- Born: 11 October 1913 Aschersleben, Germany
- Died: 13 May 2013 (aged 99) Starnberg, Germany
- Known for: member of the White Rose resistance group in Nazi Germany

= Lilo Ramdohr =

German Resistance member (1913–2013)

Lieselotte "Lilo" Fürst-Ramdohr (11 October 1913 – 13 May 2013) was a member of the Munich branch of the student resistance group White Rose (Weiße Rose) in Nazi Germany. She was born in Aschersleben.

== Early life ==
Ramdohr was a descendant of a merchant family from Aschersleben. After half a year in England and one year at the boarding school of Fritz Weiß in Weimar where her friendship with Falk Harnack began (for a while, they were engaged), she moved to Munich in 1934 to become a stage designer. From March 1935 to February 1936, she learned book illustration at the Württembergische Kunstgewerbeschule in Stuttgart. In 1936, she moved to Dresden to attend dance school until the Nazis closed it. Ramdohr switched to a state-run school in Stuttgart, and later ran a private school in Heilbronn. She eventually married Otto Berndl, son of a Bavarian architect. Her religious preference was Lutheran.

== The White Rose ==
In the autumn of 1941, she befriended Alexander Schmorell, Christoph Probst and Hans Scholl, and later Traute Lafrenz, Sophie Scholl and Willi Graf. After her husband was killed in Russia in May 1942, she began storing documents and a duplication apparatus in her flat in Neuhausen-Nymphenburg.
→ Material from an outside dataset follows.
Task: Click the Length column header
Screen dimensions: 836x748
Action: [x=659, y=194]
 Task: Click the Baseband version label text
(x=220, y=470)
In November 1942, she expanded the group's underground activities by joining forces with more powerful groups in Berlin such as the Kreisauer Kreis and the Christian resistance leader Dietrich Bonhoeffer through the help of Falk Harnack.

== Escape from Munich ==
On 2 March 1943 Ramdohr was arrested, but was released for lack of evidence.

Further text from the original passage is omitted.